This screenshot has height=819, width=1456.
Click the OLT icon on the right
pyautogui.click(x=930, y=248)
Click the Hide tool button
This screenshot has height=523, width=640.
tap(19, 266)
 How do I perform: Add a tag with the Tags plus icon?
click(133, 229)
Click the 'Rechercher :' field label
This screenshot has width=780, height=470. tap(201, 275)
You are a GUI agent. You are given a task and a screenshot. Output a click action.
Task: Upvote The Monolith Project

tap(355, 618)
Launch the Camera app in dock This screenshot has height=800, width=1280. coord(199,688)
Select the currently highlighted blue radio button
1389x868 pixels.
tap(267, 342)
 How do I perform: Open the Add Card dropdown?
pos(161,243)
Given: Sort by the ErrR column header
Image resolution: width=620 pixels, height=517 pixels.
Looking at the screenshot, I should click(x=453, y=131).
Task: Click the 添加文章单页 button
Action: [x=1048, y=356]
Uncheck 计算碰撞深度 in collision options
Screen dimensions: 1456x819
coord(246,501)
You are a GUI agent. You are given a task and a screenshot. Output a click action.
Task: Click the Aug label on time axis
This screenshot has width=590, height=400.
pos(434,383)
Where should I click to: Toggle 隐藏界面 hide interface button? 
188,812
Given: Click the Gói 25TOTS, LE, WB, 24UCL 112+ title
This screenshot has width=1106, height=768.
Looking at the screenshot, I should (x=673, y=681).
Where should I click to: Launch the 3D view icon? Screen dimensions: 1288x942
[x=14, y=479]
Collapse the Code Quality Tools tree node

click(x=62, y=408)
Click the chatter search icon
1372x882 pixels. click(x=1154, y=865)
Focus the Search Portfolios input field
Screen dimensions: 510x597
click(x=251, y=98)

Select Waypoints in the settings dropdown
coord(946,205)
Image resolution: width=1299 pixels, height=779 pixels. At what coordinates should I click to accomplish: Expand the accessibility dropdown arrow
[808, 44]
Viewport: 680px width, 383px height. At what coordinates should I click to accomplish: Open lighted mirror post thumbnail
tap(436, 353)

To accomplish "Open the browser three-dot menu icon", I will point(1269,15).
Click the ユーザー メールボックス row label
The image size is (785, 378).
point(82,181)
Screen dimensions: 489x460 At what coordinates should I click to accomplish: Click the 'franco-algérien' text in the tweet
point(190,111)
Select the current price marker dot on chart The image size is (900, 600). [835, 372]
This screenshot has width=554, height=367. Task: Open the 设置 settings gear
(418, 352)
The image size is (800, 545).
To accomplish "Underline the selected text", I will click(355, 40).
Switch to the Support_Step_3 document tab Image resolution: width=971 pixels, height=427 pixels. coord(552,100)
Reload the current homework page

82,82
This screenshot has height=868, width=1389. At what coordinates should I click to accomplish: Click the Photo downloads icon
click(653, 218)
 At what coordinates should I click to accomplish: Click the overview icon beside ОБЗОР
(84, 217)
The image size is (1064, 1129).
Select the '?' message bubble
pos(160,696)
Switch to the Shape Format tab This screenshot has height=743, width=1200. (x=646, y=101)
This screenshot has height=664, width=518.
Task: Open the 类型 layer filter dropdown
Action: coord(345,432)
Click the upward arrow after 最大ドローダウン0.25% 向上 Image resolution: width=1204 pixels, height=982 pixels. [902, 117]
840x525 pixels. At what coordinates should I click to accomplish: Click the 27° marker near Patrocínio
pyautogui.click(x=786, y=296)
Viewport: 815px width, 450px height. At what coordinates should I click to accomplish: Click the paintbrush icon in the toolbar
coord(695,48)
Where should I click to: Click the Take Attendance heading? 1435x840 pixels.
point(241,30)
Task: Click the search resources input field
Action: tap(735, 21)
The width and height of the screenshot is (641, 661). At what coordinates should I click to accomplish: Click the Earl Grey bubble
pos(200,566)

○ ○ ○ ○

■ WHAT NEEDS TO BE DONE
Format the records from the line containing "Click the upward" through the line containing "pyautogui.click(x=786, y=296)" as a JSON list of strings, one string per line, leaving out any blank lines.

■ ANSWER
[
  "Click the upward arrow after 最大ドローダウン0.25% 向上 Image resolution: width=1204 pixels, height=982 pixels. [902, 117]",
  "840x525 pixels. At what coordinates should I click to accomplish: Click the 27° marker near Patrocínio",
  "pyautogui.click(x=786, y=296)"
]